[TEXT SECTION]

In the current stage of the Covid-19 pandemic, we see four seismic changes in both the virus and its human hosts that argue for a reset of the old dogma.

First, Omicron is about one-tenth the severity of the prior Delta variant: infection fatality rates for Covid are now lower than for seasonal influenza for people who are not at high risk.

Second, society’s attention and resources must be focused on older and high-risk populations. People age 65 and older represent 17% of the population but are now responsible for 92% of U.S. Covid-19 deaths. Those aged 75 and over are 6.8% of the population and account for 68% of Covid-19 deaths. The age-specific risk of severe disease is exponentially lower in age groups under 65, but remains high among immunocompromised individuals and those living with chronic disease.

Third, exposure and transmission is largely beyond human capacity to control. The currently circulating Omicron subvariants are the fastest spreading viruses in human history. An estimated 98% of Americans have been infected with SARS-CoV-2 at least once, and many have been infected multiple times. This U.S. and global natural experiment has shown that real-world pharmaceutical and non-pharmaceutical interventions may slow transmission but cannot meaningfully mitigate it.

Fourth, extensive hybrid immunity — derived from vaccination and infection — is now highly protective against serious Covid-19 disease, but not against infection. Nationally, population immunity protection against infection causing severe disease is estimated to be 89%. The lower virulence of Omicron subvariants is additionally reduced by extensive population immunity. In a recent study to evaluate the effectiveness of oral antiviral treatments, none of the 822 enrolled high-risk patients with symptomatic Covid-19 progressed to severe disease or death. Vaccine or drug trials can no longer use endpoints of hospitalization or deaths because these events are becoming rarer and rarer, even in high-risk individuals recruited for trials. This would have been unthinkable in earlier stages of the pandemic.

[/TEXT SECTION]
[SUPPLIED MATERIAL]

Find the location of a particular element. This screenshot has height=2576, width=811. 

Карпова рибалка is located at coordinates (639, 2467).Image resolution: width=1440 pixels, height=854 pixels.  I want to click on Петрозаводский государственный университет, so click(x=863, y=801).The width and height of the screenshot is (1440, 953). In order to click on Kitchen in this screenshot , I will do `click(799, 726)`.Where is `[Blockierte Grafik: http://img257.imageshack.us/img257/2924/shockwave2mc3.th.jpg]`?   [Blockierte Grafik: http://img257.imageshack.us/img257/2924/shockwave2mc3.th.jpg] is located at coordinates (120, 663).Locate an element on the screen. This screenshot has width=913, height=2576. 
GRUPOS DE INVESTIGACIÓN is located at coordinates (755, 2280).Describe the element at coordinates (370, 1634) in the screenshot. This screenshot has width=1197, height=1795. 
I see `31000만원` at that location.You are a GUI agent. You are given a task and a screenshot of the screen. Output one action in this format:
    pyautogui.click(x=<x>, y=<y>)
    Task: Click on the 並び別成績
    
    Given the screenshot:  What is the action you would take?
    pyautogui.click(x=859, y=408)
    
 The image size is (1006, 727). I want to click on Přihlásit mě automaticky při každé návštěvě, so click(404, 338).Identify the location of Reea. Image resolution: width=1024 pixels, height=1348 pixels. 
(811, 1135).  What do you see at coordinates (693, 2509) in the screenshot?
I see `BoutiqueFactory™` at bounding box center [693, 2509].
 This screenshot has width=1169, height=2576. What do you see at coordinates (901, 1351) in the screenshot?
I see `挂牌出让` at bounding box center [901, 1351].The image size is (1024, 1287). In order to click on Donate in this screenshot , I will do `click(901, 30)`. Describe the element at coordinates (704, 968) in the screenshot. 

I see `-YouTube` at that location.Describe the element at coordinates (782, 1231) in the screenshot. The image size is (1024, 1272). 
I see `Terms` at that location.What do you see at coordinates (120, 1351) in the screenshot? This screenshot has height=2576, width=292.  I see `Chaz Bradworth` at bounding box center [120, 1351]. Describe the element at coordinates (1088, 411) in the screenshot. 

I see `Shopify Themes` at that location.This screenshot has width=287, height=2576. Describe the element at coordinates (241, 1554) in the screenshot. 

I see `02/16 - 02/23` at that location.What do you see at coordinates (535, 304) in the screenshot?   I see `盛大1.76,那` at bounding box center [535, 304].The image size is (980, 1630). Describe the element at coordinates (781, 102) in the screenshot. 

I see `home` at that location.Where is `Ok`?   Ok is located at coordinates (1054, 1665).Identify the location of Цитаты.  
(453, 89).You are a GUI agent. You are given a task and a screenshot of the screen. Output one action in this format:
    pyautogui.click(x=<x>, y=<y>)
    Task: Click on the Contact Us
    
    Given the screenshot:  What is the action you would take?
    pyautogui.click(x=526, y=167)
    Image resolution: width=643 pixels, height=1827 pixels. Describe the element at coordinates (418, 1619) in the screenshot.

[/SUPPLIED MATERIAL]

> EXERCISE: Write out the passage of the Covid-19 text that runs from "Fourth, extensive hybrid" up to and including "of the pandemic.", word for word.

> ANSWER SECTION:
Fourth, extensive hybrid immunity — derived from vaccination and infection — is now highly protective against serious Covid-19 disease, but not against infection. Nationally, population immunity protection against infection causing severe disease is estimated to be 89%. The lower virulence of Omicron subvariants is additionally reduced by extensive population immunity. In a recent study to evaluate the effectiveness of oral antiviral treatments, none of the 822 enrolled high-risk patients with symptomatic Covid-19 progressed to severe disease or death. Vaccine or drug trials can no longer use endpoints of hospitalization or deaths because these events are becoming rarer and rarer, even in high-risk individuals recruited for trials. This would have been unthinkable in earlier stages of the pandemic.